• **WORK REQUIRED**
Retype, word for word, every line of the records below starting at the one that contains "Click the notifications bell icon" and ending at the one that contains "The width and height of the screenshot is (405, 246)."; include both of those lines and nothing more.

[Stored data]
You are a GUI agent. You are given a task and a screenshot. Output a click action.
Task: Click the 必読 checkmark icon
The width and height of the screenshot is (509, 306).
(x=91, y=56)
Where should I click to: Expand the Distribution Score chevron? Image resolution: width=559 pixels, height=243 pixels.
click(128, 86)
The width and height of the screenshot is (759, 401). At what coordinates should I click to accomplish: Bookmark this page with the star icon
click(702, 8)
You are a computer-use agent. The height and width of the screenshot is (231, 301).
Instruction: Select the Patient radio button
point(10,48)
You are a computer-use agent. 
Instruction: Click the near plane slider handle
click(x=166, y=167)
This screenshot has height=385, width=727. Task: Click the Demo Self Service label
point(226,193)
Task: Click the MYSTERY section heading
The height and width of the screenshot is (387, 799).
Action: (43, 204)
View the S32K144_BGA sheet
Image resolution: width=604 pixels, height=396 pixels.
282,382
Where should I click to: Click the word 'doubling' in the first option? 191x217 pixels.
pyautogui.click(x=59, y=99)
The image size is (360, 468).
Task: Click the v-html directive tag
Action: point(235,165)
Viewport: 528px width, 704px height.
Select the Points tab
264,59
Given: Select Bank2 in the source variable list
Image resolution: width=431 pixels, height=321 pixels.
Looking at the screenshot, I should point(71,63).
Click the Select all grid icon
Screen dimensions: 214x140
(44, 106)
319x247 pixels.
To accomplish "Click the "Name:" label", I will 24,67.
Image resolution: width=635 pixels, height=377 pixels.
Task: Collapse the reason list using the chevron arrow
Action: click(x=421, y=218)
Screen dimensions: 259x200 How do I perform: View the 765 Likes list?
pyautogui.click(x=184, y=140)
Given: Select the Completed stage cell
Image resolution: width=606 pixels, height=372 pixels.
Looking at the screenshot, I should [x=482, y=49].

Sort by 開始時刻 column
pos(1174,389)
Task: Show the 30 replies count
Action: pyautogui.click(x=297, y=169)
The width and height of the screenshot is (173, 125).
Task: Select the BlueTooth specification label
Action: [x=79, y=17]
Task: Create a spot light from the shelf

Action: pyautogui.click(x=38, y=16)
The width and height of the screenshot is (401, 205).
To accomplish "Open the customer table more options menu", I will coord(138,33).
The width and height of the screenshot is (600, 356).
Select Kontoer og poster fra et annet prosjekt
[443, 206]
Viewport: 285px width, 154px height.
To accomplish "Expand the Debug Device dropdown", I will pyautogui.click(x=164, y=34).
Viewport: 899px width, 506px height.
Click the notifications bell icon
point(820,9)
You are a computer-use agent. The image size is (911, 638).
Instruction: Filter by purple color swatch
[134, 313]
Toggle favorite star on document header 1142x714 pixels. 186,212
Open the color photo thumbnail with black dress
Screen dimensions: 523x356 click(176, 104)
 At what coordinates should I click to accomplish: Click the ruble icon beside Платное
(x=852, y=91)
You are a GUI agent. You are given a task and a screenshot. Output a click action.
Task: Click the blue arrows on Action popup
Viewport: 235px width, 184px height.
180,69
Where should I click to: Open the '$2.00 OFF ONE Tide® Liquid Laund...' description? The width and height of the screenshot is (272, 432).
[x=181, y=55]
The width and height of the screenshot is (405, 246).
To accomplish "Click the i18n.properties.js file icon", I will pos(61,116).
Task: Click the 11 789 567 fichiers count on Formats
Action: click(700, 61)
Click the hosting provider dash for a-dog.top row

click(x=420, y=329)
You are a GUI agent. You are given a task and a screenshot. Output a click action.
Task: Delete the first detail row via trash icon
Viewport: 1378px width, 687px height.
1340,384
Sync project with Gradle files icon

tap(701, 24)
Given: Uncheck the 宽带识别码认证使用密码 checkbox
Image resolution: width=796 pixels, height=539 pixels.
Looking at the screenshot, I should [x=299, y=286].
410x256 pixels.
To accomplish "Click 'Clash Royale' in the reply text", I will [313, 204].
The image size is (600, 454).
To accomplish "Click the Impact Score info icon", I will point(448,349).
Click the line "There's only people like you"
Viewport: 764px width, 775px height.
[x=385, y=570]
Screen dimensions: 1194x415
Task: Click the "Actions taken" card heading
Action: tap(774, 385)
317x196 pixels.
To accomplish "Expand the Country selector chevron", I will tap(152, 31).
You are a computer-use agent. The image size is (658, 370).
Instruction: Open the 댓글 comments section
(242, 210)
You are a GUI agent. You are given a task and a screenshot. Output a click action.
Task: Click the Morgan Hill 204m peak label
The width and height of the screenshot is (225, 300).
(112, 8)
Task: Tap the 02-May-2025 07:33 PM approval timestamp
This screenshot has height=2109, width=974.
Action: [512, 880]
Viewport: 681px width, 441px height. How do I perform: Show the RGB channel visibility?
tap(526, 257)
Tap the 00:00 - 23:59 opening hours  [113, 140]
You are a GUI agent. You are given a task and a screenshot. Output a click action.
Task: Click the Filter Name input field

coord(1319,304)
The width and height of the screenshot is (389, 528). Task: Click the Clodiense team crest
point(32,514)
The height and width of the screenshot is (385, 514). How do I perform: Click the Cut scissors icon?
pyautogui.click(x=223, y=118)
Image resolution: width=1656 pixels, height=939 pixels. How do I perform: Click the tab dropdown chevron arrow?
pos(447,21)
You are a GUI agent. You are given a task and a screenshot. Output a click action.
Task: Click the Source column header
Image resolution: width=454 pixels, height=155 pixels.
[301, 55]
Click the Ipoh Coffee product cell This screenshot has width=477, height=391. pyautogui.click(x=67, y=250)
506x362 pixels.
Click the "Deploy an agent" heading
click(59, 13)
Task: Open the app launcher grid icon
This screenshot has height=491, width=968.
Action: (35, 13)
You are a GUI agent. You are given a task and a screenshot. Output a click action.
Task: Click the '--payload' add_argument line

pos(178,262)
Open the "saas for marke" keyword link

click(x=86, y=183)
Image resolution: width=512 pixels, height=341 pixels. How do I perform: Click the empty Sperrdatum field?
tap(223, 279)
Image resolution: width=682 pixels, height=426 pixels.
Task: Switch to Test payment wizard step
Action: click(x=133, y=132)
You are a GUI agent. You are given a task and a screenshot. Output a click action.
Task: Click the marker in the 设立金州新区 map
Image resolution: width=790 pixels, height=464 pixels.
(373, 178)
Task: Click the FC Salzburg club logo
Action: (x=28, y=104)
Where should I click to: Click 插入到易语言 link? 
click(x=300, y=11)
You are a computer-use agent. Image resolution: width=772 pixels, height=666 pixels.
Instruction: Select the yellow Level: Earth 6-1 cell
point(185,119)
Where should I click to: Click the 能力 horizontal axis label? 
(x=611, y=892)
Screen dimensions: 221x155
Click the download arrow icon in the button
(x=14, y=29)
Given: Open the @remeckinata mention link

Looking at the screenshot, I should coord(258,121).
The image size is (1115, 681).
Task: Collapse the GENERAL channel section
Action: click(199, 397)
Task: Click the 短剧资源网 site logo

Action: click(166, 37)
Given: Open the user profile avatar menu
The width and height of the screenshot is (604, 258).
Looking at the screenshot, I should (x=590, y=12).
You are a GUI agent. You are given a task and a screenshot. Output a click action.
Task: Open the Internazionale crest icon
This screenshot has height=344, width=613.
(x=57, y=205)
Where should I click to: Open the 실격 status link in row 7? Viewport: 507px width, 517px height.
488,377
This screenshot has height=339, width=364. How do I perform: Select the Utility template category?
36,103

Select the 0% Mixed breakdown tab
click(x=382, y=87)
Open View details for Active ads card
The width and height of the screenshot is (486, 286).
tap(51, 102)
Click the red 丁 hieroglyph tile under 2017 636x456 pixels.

• **RESULT FOR THIS TASK**
Click the notifications bell icon
point(820,9)
You are a computer-use agent. The image size is (911, 638).
Instruction: Filter by purple color swatch
[134, 313]
Toggle favorite star on document header 1142x714 pixels. 186,212
Open the color photo thumbnail with black dress
Screen dimensions: 523x356 click(176, 104)
 At what coordinates should I click to accomplish: Click the ruble icon beside Платное
(x=852, y=91)
You are a GUI agent. You are given a task and a screenshot. Output a click action.
Task: Click the blue arrows on Action popup
Viewport: 235px width, 184px height.
180,69
Where should I click to: Open the '$2.00 OFF ONE Tide® Liquid Laund...' description? The width and height of the screenshot is (272, 432).
[x=181, y=55]
The width and height of the screenshot is (405, 246).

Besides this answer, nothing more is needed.